REQUEST: Could you give the lines of the records starting at the line containing "Click the Lisa Marie candidate name" and ending at the line containing "pyautogui.click(x=1204, y=159)" as a JSON list of strings, one per line? Skip blank lines, and leave the pictures out of the answer.

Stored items
· · · ·

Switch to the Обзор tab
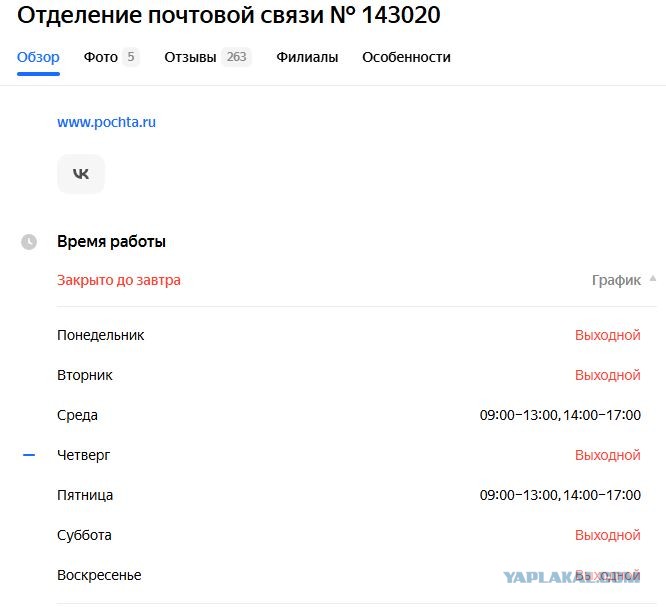Screen dimensions: 666x607 click(x=38, y=57)
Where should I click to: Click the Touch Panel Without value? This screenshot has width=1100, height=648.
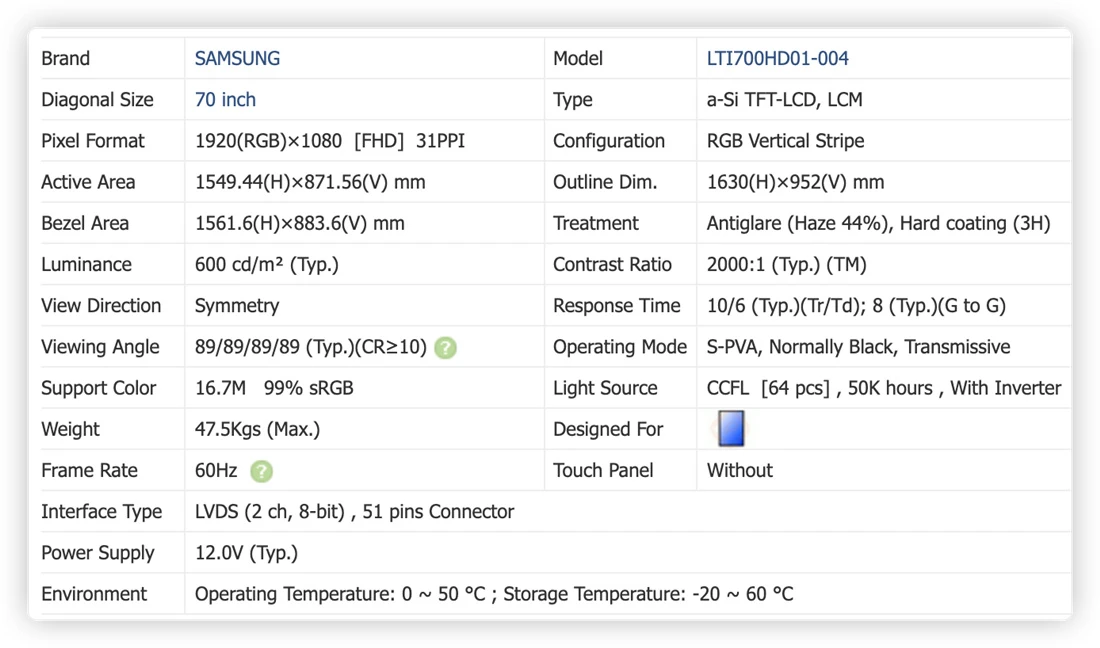739,471
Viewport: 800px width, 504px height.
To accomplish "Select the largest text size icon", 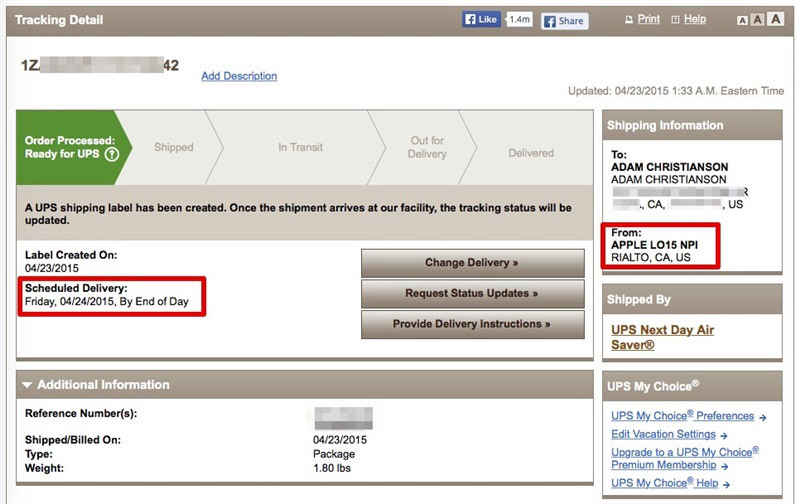I will (x=776, y=20).
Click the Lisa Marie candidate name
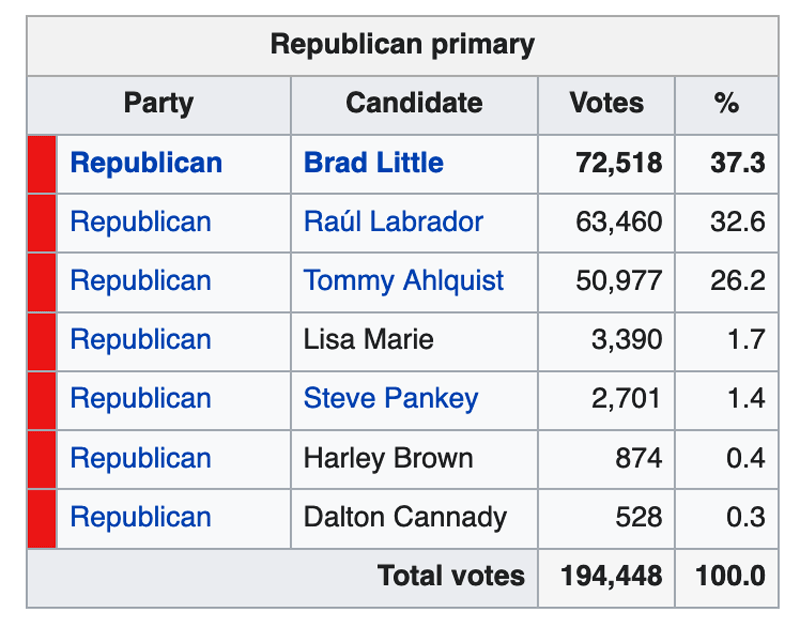Viewport: 800px width, 627px height. pyautogui.click(x=368, y=340)
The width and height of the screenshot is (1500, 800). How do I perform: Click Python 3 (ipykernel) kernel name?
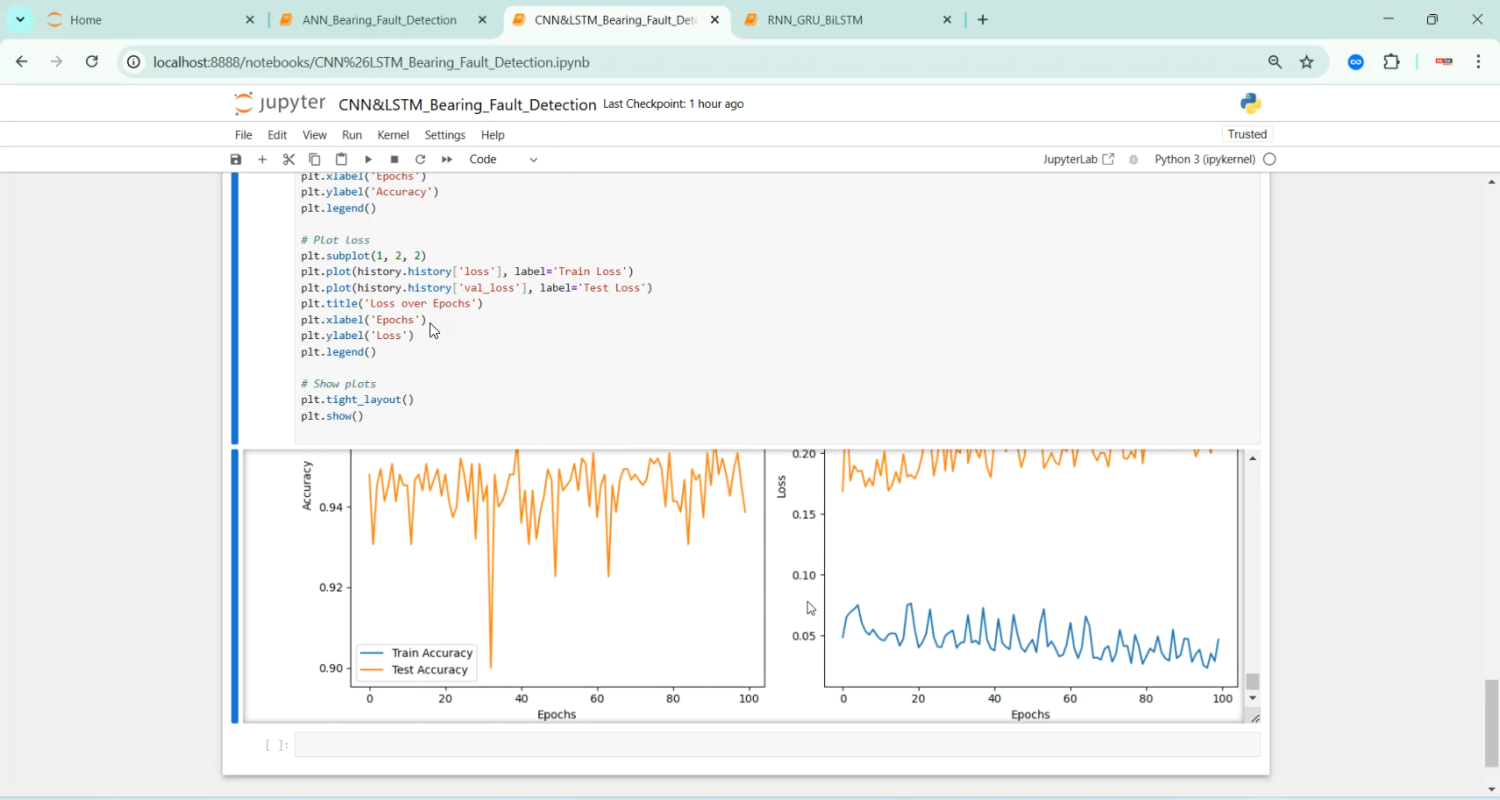pyautogui.click(x=1204, y=159)
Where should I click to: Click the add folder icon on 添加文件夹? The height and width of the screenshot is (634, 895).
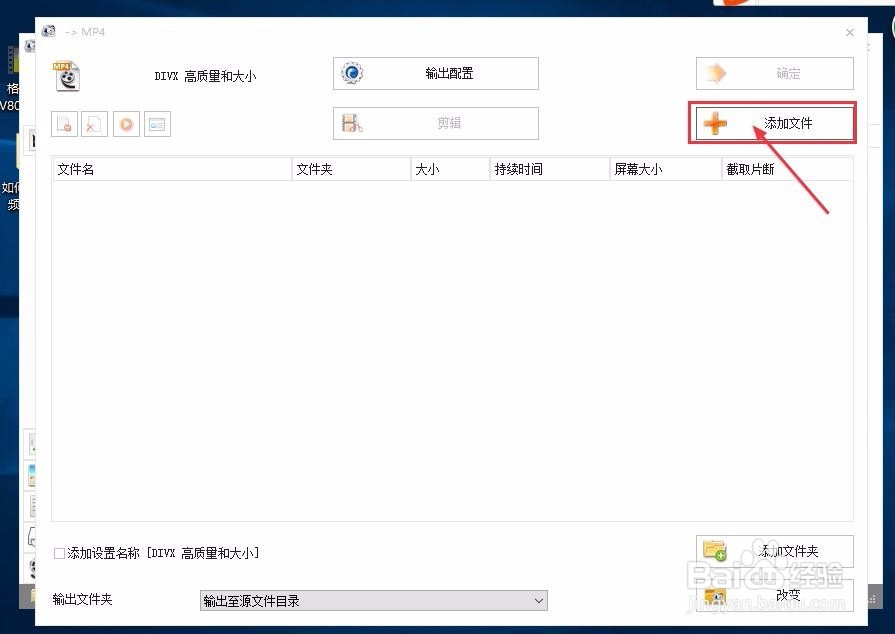716,551
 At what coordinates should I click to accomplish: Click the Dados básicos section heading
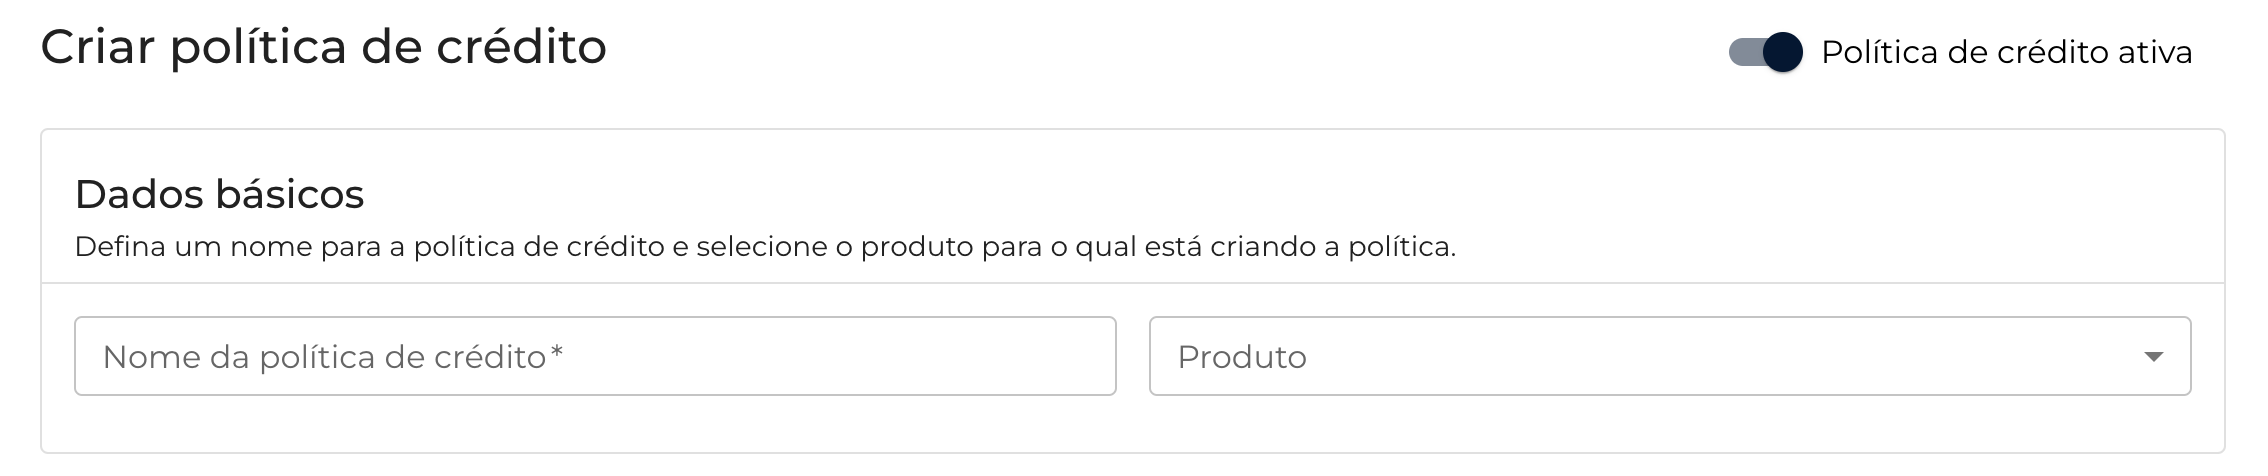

· · · ·

WRITTEN SOLUTION:
[
  "Click the Lisa Marie candidate name",
  "Viewport: 800px width, 627px height. pyautogui.click(x=368, y=340)",
  "The width and height of the screenshot is (1500, 800). How do I perform: Click Python 3 (ipykernel) kernel name?",
  "pyautogui.click(x=1204, y=159)"
]